Records from a collection

-- Opening Marker --

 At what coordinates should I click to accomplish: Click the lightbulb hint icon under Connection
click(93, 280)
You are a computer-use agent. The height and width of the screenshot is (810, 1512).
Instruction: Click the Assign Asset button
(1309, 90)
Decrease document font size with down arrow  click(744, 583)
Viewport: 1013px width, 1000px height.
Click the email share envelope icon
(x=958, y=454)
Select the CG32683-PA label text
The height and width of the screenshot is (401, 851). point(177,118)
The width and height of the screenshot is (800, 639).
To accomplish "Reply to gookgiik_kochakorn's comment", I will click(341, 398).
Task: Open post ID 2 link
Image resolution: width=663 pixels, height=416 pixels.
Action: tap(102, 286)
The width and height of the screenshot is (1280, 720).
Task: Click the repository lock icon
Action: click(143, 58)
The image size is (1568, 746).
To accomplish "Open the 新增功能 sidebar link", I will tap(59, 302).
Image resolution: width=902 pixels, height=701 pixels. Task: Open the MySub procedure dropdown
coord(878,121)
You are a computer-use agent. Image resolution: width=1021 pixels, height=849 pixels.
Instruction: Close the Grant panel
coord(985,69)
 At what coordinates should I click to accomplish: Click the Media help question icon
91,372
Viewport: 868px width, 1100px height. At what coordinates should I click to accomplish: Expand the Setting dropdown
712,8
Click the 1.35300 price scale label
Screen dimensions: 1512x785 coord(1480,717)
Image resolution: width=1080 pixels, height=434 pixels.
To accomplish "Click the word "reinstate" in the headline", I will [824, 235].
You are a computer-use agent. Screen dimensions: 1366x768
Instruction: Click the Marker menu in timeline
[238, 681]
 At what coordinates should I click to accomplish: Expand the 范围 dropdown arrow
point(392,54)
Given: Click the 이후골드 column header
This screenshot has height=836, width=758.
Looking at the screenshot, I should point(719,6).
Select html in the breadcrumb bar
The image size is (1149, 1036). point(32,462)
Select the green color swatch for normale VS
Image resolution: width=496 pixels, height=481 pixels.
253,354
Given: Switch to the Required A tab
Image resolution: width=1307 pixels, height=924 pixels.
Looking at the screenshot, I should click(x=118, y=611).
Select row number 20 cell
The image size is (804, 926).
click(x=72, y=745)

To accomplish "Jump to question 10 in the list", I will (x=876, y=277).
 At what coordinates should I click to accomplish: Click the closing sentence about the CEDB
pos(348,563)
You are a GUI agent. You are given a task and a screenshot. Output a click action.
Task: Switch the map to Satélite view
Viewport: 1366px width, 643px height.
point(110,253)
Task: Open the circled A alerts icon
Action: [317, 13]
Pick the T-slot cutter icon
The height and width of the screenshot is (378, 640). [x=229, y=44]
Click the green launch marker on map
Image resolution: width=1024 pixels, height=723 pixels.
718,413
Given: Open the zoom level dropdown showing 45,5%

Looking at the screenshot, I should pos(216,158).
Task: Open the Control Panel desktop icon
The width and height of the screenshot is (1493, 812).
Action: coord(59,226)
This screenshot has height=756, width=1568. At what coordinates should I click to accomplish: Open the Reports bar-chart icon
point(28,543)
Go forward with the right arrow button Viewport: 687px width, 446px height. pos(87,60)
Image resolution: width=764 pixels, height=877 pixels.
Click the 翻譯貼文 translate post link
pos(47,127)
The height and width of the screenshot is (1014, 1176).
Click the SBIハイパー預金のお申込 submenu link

-- Closing Marker --

## Work required
Going through the records, work out how many lines contain the word "computer". Please answer with the number only.

## Exercise output
3